Crítica

Tigre sem dragão

Ang Lee assina uma fábula simpática e elegante mas surpreendentemente sem grande personalidade

Ponto prévio: qualquer filme que tenha um grande felino num papel central da sua narrativa tem logo uma indubitável mais-valia em relação à concorrência. Que, no caso em epígrafe e por questões práticas, esse felino seja inteiramente digital (mas engane na perfeição) não altera a mais-valia. E o tigre de Bengala peculiarmente chamado Richard Parker é o trunfo escondido com cauda de fora do novo filme de Ang Lee, cineasta que muito estimamos e que aqui se redime parcialmente do tiro ao lado de Taking Woodstock (2009).


A Vida de Pi adapta o best-seller do canadiano Yann Martel sobre um moço indiano que, na sequência de um naufrágio, dá por si forçado a sobreviver sozinho num salva-vidas no meio do oceano com o tal tigre de Bengala. Para Lee, é a oportunidade de usar a seu favor as tecnologias digitais modernas para contar uma narrativa sobre a própria essência do humano, sobre alguém que procura o seu lugar no mundo, em forma de fábula sobre as fábulas. Se quisermos, é uma meta-ficção sobre as histórias que contamos para fazer sentido do nosso mundo e das nossas experiências, sobre o modo como redefinimos dia-a-dia o que vivemos em termos de uma narrativa, revelada pacientemente e aos poucos por Lee.
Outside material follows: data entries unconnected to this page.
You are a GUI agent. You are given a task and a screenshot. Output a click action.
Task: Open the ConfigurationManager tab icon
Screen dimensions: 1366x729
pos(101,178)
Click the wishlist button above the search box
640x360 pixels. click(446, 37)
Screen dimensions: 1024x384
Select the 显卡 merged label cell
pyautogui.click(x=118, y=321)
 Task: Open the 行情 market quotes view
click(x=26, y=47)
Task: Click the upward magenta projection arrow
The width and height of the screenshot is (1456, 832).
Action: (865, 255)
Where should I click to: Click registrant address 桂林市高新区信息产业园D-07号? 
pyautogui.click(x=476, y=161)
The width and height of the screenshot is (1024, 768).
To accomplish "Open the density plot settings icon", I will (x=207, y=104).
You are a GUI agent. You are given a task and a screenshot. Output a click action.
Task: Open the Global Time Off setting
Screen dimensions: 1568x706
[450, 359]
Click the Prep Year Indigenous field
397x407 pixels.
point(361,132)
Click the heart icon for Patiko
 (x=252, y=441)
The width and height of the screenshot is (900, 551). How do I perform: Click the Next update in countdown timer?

Mas, para lá chegarmos, atravessamos uma série de obstáculos mais ou menos convencionais da história de um jovem em processo de se tornar adulto, encenados com a elegância contida que reconhecemos a Lee mas também sem um entusiasmo ou uma entrega que marquem a diferença. O cineasta filma com a placidez serena de um mestre contador de histórias que nos quer fazer acreditar na história que conta - mas deixa-nos sempre na dúvida se ele próprio acredita como quer que nós acreditemos. Resulta daqui um filme simpático, ocasionalmente inspirado, que utiliza com inteligência quer o 3D quer os efeitos visuais colocando-os ao serviço da história, mas mais anónimo do que entusiasmante.